Chemotherapy and radiation therapy are the most common treatments for non-Hodgkin’s lymphoma, although bone marrow transplantation, biological therapies, or surgery are sometimes used. Treatment of cancer: The treatment of cancer is a very complex subject. The types of therapies used in cancer treatment depend on several factors:- (i) Type of cancer – Some tumors are more sensitive to radiation others respond better to chemotherapy.
(ii) Location of the tumor – Some tumors can be removed surgically. (iii) Extent or stage of the disease. Types of therapy are – (a) Surgery: Surgery is often the first step in the treatment of cancer. Generally, surgery is done when the cancer is in a limited area.
Sometimes, the goal is to remove the whole tumor and achieve cure. At other times, the surgeon removes the largest portion of tumor so other treatment options can work better. Finally, surgery can be used to make the patient more comfortable, such as removing a blockage of the bowel. (b) Radiation therapy: Radiation is the use of high- energy X-rays to treat cancer. Radiation destroys the ability of cancer cells to grow and divide by damaging the DNA within the tumour cells. Both normal and cancer cells are affected by radiation, but most normal cells recover or repair themselves. Radiation therapy can treat tumors located in a specific area.
Sometimes, radiation helps control the symptoms from a tumor that has spread. Radiation can also be used in certain instances for whole body irradiation, such as for bone marrow transplantation. (c) Chemotherapy: Chemotherapy is the use of chemicals or medicines to treat cancers.
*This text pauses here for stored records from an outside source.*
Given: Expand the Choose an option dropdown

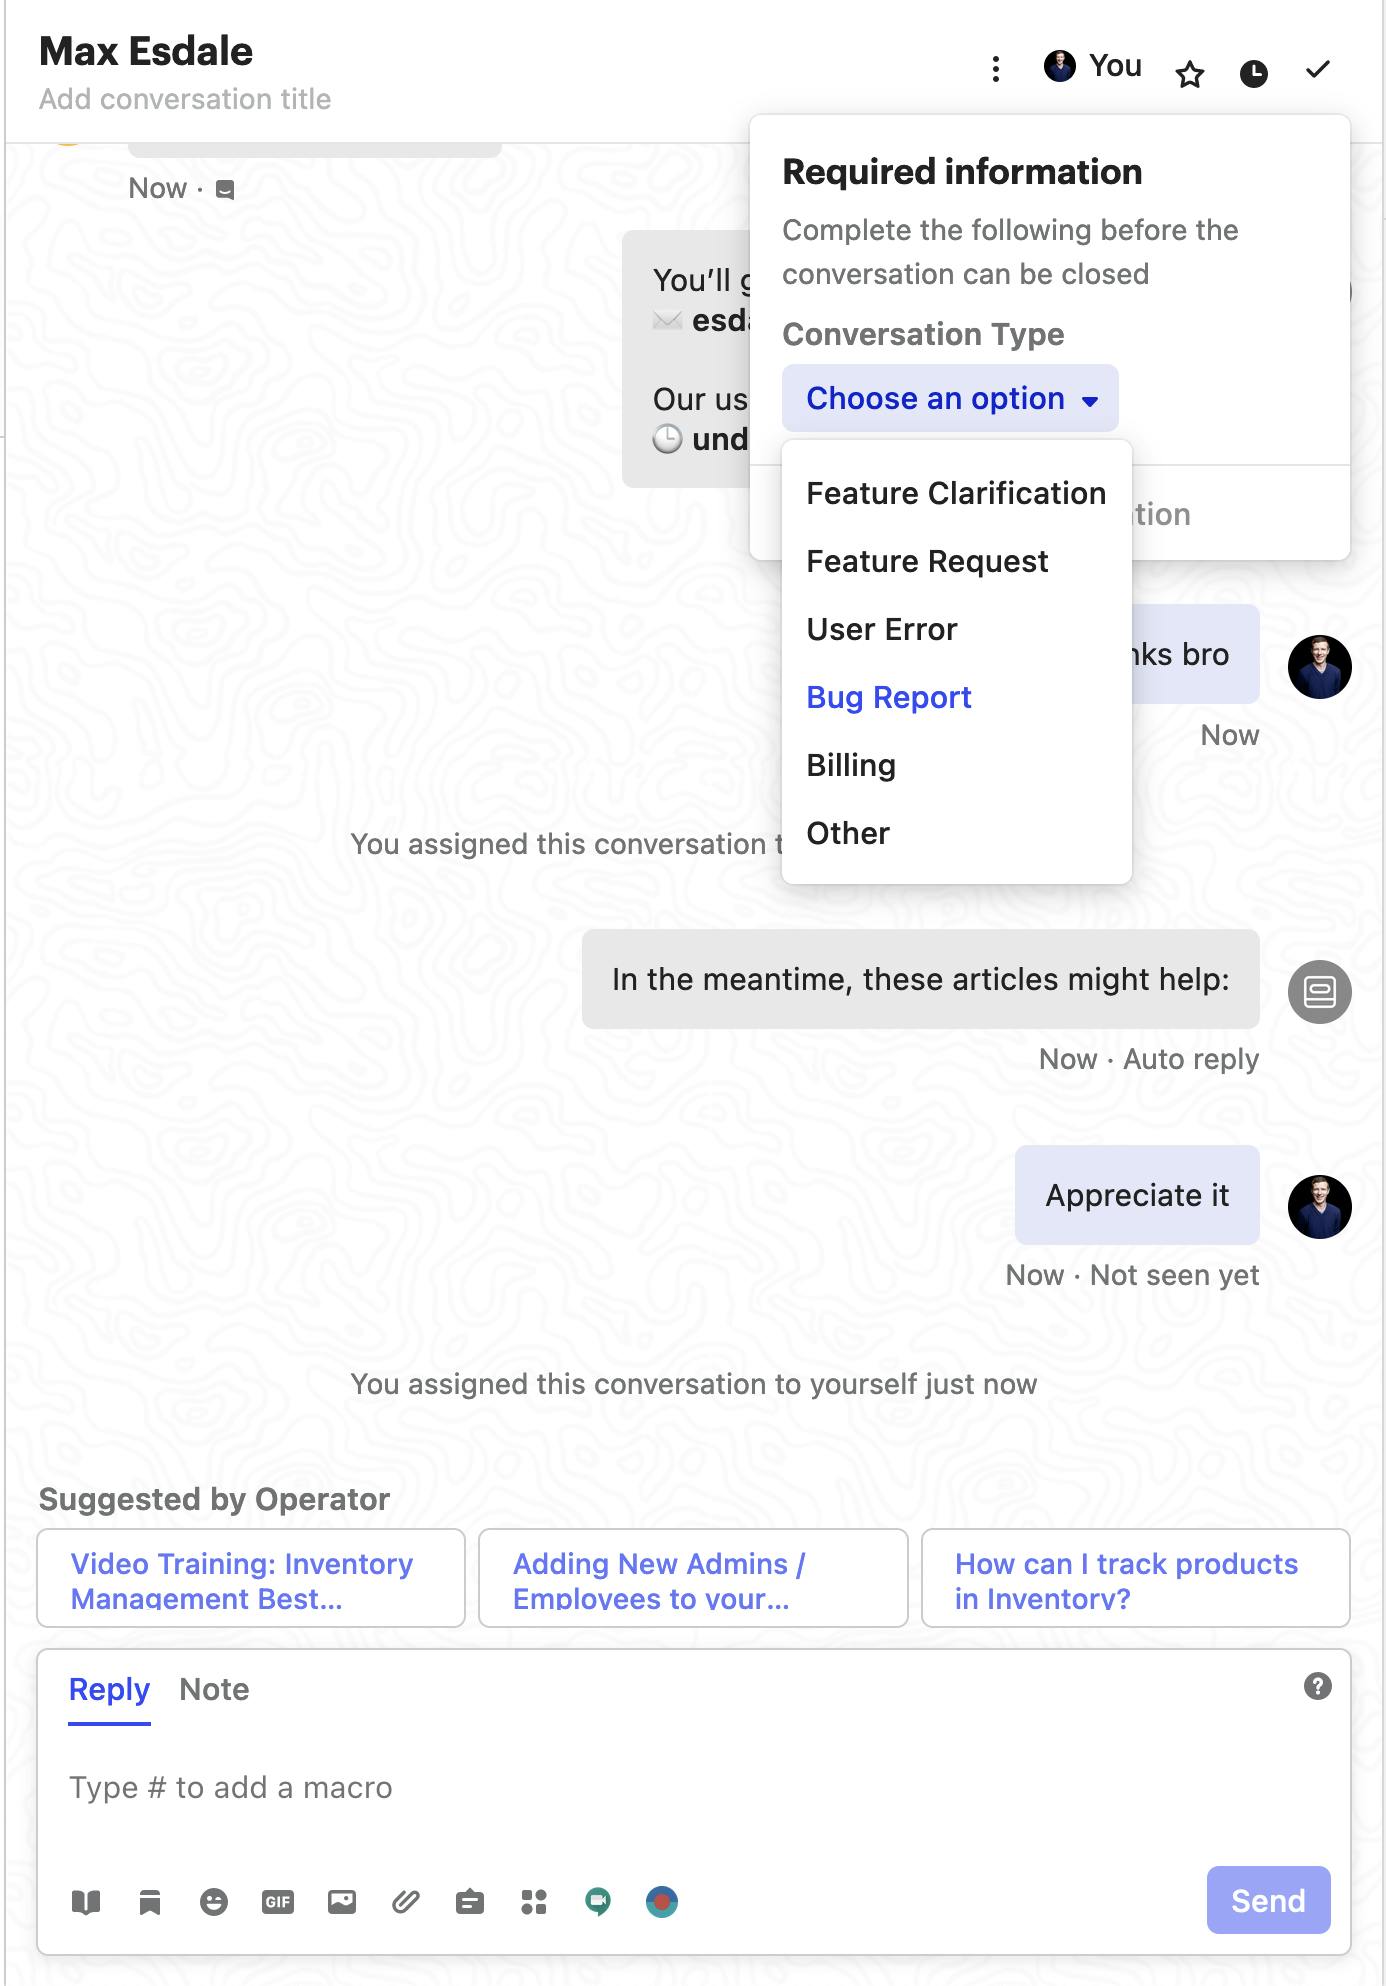Looking at the screenshot, I should [950, 398].
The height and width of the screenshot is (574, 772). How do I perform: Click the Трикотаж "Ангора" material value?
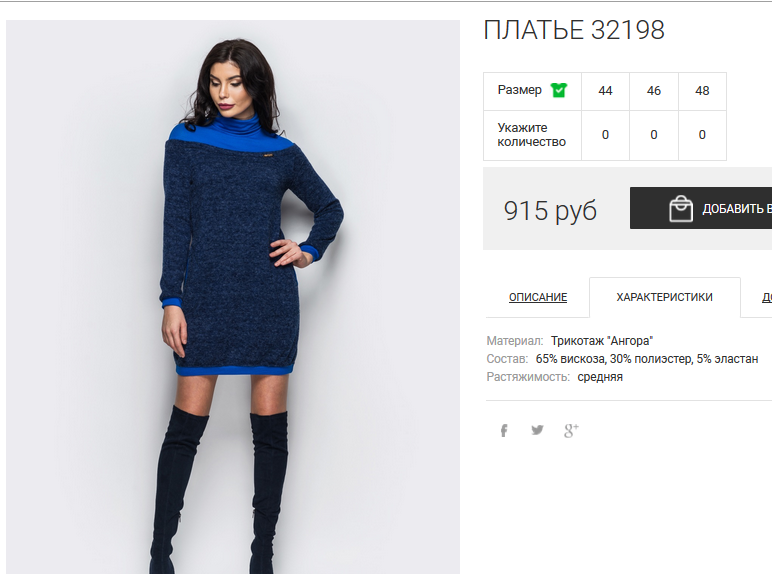click(x=602, y=341)
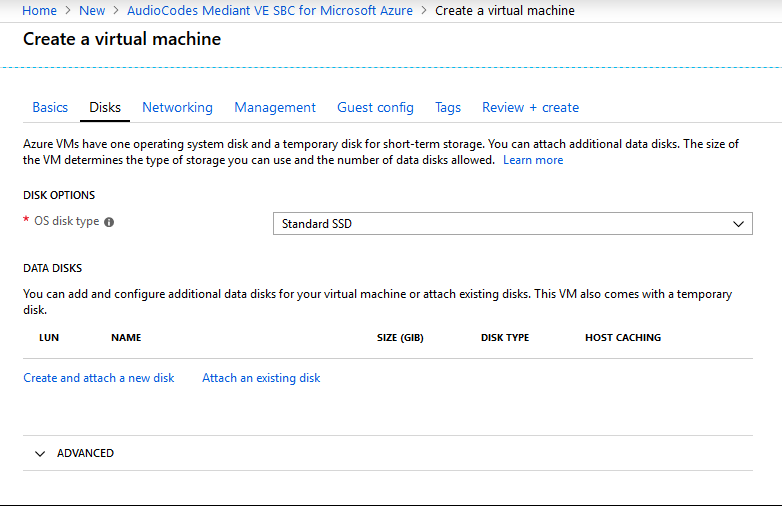Click Create and attach a new disk
Viewport: 782px width, 506px height.
point(99,378)
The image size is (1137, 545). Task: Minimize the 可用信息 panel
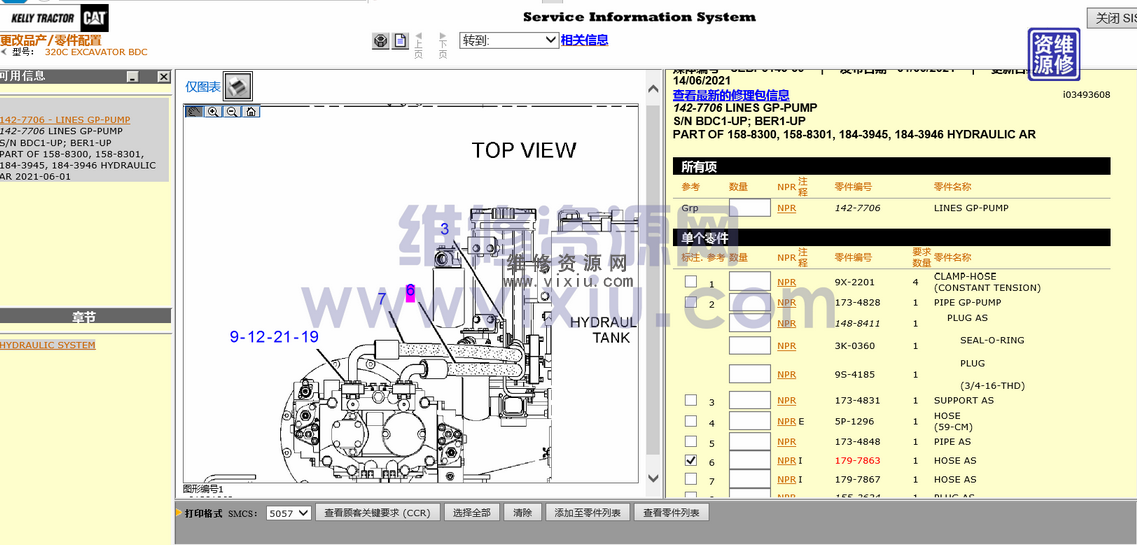133,77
Because chemotherapy is generally transported through the blood, it can treat cancers that have spread or are suspected of spreading some distance from the starting place.
Chemotherapy may also be used to enhance the response of localized tumors to surgery & radiation therapy. Eg. in case of cancers of head & neck. (d) Immunotherapy: Immunotherapy is a form of treatment that enhances the body’s ability to recognize cancer cells and destroy them. The body’s immune system can usually destroy or help destroy most infections or other invaders like cancer cells.
It can be given intravenously or by subcutaneous injection. The most research in this area has been conducted on melanoma, though other cancers are also now being targeted. (e) Blood and marrow transplant: High dose chemotherapy or radiation therapy can destroy bone marrow’s ability to make new blood cells. A blood or marrow transplant can be used to replace marrow stem cells which produce blood cells.
Procedure of bone marrow transplantation is usually performed either because a patient has a cancer that is particularly aggressive or because they have a cancer that has relapsed after being treated with conventional therapy. Bone marrow transplantation is a complicated procedure. For a transplant, a patient is treated with high doses of chemotherapy and/or radiation (usually to the whole body) to destroy cancerous cells in the bone marrow and other areas of the body and also to suppress the body’s immune system so that the new donated marrow is less likely to be “rejected”. (Some transplants use marrow that is collected in advance from the actual cancer patient.
These transplants are not associated with the rejection risk).